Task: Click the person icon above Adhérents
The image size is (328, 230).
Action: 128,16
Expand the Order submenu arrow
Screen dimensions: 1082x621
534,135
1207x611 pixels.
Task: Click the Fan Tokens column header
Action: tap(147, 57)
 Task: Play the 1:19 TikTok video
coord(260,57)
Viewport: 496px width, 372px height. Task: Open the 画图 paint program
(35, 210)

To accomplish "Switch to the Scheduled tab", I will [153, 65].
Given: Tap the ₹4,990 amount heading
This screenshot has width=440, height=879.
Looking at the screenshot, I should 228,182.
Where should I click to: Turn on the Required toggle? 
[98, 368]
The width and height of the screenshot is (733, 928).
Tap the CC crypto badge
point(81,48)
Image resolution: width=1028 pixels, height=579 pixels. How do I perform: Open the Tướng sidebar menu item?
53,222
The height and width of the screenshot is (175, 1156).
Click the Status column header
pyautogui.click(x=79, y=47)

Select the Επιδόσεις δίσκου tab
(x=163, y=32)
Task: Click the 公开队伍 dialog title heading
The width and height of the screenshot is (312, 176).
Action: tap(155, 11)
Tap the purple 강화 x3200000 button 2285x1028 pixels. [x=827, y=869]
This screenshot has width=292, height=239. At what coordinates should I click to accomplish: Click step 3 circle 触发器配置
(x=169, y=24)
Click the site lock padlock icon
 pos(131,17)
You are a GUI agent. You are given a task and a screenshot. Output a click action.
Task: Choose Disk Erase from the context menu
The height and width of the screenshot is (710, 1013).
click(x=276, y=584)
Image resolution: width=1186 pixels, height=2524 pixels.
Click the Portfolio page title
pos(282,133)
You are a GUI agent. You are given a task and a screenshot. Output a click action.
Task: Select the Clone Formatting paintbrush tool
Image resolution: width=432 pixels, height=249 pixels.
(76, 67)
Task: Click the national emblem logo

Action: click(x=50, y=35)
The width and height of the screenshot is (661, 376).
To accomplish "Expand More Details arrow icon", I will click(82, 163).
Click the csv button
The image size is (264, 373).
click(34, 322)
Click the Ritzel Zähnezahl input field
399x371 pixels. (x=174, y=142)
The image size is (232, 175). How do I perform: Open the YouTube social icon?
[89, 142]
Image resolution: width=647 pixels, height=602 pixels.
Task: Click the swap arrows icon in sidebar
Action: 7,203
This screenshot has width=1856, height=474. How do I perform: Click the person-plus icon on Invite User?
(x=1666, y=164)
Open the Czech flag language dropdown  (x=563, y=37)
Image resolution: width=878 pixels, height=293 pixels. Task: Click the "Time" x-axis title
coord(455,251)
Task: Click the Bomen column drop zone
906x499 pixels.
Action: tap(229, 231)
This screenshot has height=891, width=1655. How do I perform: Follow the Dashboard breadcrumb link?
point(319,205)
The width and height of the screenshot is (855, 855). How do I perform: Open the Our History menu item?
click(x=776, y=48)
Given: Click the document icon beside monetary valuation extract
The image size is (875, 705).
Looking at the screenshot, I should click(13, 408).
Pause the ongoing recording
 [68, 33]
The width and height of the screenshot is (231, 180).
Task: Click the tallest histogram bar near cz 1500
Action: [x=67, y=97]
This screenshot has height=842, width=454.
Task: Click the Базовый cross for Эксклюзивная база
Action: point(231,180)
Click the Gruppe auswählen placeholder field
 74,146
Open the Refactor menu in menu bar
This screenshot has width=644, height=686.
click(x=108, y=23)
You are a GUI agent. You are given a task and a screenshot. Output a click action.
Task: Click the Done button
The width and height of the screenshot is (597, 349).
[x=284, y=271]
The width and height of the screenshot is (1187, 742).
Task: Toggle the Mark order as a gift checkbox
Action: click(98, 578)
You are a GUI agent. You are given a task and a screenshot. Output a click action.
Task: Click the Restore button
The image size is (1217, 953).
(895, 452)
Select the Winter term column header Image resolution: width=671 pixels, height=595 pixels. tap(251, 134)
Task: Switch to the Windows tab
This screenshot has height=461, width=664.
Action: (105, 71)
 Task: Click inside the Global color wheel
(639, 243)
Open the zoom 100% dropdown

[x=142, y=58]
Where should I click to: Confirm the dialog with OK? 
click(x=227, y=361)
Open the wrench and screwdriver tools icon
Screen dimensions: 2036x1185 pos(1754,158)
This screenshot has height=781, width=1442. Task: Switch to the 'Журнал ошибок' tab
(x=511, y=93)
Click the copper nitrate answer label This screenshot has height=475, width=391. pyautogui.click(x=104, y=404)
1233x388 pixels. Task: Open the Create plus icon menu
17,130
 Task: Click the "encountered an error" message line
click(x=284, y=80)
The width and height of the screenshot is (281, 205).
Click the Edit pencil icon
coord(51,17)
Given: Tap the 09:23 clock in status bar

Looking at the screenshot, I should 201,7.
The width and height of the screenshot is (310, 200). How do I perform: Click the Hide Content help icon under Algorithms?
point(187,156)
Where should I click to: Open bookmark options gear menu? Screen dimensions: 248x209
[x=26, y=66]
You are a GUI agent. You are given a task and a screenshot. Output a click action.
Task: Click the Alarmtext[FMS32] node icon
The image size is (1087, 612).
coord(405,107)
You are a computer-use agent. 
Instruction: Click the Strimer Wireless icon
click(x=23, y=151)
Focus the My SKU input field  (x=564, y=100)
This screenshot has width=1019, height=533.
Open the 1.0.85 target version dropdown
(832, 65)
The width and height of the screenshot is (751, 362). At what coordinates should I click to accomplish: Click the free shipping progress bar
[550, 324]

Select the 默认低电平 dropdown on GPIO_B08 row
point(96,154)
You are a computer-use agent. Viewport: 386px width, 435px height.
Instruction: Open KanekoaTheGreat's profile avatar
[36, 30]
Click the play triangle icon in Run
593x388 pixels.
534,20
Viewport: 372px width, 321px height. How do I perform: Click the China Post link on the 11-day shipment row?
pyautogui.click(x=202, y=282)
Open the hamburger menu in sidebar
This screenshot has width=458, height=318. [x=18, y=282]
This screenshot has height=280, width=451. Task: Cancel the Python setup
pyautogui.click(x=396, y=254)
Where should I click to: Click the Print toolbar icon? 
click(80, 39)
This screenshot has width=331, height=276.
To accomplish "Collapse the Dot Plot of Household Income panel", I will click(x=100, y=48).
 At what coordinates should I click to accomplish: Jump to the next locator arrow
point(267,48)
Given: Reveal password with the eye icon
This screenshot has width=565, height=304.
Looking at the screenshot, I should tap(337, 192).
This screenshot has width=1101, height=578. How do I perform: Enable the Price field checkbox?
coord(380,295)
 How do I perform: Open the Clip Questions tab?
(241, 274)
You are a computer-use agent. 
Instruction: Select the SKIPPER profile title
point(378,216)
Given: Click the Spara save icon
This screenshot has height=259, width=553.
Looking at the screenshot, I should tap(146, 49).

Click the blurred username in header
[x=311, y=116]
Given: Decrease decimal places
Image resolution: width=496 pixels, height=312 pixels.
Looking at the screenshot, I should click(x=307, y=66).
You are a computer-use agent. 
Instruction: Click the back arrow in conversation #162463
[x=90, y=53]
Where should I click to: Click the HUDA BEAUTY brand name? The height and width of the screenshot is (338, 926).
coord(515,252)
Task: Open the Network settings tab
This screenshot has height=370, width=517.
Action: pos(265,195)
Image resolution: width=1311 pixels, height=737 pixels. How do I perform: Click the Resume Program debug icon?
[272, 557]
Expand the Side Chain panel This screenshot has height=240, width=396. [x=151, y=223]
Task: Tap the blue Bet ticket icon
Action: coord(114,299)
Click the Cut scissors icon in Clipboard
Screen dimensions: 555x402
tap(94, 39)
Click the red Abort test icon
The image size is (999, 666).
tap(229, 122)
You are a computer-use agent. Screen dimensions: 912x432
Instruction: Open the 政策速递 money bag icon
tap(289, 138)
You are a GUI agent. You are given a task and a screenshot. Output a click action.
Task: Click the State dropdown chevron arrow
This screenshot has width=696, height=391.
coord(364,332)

## Task statement:
Every line that contains the string "button" should be copied from the records.

## Output:
Tap the purple 강화 x3200000 button 2285x1028 pixels. [x=827, y=869]
Click the csv button
Task: Click the Done button
Task: Click the Restore button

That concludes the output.